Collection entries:
======
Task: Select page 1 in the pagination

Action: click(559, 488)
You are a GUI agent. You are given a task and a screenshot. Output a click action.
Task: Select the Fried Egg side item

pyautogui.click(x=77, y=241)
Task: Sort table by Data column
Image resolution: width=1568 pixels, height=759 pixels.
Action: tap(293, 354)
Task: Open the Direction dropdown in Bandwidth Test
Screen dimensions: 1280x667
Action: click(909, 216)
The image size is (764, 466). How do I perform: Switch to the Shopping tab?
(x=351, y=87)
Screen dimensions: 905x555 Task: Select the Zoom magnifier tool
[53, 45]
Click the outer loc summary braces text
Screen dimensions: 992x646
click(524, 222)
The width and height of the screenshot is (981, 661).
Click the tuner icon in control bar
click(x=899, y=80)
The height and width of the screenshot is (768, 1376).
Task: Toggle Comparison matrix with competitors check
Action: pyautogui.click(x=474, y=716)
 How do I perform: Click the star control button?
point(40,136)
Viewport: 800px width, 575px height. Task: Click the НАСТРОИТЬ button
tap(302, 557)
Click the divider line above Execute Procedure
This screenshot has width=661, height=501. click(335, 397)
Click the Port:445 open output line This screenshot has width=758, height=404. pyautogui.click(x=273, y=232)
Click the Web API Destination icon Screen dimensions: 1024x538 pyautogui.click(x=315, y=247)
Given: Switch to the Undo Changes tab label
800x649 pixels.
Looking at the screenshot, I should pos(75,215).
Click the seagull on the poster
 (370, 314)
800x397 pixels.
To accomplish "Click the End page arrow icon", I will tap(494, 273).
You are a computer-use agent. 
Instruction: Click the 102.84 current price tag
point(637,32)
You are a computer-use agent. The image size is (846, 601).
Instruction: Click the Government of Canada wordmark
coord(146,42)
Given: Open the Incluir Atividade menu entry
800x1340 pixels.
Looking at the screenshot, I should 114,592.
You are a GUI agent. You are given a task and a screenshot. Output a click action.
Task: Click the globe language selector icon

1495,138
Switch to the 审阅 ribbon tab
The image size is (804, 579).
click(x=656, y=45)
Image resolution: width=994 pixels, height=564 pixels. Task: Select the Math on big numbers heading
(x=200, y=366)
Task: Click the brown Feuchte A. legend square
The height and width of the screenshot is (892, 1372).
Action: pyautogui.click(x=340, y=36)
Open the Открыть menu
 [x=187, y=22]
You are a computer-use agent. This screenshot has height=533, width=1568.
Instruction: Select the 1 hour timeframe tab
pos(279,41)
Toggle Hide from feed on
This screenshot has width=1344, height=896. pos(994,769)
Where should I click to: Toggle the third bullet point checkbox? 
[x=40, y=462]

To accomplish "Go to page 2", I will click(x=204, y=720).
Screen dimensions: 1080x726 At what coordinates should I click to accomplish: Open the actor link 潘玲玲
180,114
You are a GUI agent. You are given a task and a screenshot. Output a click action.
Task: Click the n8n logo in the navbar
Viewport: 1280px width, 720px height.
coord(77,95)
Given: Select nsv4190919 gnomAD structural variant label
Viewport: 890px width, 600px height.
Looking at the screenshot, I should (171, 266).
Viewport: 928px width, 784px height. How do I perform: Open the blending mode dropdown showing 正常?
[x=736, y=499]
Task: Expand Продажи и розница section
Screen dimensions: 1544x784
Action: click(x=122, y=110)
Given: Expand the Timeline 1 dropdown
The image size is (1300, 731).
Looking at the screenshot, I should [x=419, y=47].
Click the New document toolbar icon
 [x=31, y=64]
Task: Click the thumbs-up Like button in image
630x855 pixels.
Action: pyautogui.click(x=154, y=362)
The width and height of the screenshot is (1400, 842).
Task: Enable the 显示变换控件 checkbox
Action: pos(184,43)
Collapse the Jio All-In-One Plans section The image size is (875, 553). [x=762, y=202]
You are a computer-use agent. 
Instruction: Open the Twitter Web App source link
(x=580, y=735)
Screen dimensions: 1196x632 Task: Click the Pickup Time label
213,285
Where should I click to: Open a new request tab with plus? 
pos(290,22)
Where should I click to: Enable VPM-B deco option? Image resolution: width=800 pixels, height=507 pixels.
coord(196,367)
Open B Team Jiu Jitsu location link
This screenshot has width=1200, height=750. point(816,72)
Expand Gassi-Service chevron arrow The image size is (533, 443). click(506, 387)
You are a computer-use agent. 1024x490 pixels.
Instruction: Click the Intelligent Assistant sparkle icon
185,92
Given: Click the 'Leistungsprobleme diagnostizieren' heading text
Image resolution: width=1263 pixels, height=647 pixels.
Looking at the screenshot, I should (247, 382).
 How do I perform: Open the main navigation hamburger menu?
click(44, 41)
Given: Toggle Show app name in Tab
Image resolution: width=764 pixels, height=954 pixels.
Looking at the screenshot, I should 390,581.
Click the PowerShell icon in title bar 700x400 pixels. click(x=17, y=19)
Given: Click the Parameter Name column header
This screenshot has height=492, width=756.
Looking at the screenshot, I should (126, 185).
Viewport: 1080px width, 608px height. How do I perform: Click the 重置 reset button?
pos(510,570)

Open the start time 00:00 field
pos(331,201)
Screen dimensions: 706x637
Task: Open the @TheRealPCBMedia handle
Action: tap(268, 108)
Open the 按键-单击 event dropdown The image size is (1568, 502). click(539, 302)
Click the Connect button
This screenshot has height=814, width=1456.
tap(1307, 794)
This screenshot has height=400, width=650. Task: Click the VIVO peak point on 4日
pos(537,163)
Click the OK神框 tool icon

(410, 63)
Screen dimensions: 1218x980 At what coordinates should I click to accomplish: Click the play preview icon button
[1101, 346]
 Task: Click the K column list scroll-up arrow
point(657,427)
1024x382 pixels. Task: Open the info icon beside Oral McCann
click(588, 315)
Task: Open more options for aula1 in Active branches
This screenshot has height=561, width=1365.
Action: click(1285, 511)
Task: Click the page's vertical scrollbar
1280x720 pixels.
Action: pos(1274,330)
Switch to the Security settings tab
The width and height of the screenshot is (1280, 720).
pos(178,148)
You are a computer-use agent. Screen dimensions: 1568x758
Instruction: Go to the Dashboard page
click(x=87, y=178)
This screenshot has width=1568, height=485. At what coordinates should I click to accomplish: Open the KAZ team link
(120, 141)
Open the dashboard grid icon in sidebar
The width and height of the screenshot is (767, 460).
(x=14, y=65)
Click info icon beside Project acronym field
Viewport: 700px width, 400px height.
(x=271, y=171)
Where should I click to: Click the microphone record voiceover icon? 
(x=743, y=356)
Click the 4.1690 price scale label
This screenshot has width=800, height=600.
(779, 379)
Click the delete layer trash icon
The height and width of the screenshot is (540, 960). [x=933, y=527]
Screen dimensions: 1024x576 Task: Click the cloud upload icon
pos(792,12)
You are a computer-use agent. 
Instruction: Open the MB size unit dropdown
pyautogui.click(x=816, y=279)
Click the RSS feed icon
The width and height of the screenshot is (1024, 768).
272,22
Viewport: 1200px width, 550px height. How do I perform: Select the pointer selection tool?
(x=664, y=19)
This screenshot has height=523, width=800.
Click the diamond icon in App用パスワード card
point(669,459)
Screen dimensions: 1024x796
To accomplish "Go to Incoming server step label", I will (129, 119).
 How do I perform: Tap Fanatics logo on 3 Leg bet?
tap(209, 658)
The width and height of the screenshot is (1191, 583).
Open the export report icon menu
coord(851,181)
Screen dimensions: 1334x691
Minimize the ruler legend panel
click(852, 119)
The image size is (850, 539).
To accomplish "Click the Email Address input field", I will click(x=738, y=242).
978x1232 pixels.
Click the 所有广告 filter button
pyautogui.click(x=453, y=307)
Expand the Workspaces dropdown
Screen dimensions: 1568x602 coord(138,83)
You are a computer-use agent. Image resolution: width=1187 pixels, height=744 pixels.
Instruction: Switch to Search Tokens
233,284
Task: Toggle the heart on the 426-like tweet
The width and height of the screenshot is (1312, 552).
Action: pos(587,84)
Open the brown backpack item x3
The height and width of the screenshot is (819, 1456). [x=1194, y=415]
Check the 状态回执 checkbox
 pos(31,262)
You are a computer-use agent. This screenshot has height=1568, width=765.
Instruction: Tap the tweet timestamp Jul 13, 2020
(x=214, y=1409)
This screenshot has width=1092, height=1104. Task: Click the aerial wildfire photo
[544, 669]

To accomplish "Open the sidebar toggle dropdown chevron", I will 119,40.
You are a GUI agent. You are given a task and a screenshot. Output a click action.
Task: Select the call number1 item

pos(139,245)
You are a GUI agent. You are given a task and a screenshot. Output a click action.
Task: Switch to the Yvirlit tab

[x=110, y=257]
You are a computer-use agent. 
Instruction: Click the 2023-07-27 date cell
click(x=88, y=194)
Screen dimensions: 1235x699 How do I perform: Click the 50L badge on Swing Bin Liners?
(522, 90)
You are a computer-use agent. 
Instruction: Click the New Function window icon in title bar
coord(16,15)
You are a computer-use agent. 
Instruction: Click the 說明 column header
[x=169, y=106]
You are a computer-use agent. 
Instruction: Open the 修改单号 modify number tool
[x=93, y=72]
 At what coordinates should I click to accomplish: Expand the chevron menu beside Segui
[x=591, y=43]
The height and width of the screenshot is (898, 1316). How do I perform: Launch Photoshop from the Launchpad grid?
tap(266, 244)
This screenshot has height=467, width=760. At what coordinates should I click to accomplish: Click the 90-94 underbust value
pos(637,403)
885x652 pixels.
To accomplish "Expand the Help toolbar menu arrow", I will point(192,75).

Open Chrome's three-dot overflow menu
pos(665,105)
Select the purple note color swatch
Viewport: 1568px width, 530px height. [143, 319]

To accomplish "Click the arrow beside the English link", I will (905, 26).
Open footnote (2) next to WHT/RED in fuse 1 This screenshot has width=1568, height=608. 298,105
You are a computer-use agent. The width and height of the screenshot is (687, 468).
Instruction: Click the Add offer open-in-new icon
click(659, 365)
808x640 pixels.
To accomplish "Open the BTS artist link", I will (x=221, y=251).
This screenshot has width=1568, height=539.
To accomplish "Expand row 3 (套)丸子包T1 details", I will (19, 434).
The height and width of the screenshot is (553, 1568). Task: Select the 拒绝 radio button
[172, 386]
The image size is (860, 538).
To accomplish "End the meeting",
======
For every line in the data above that has the string "sidebar", return that line.

Exercise solution -
Open the dashboard grid icon in sidebar
To accomplish "Open the sidebar toggle dropdown chevron", I will 119,40.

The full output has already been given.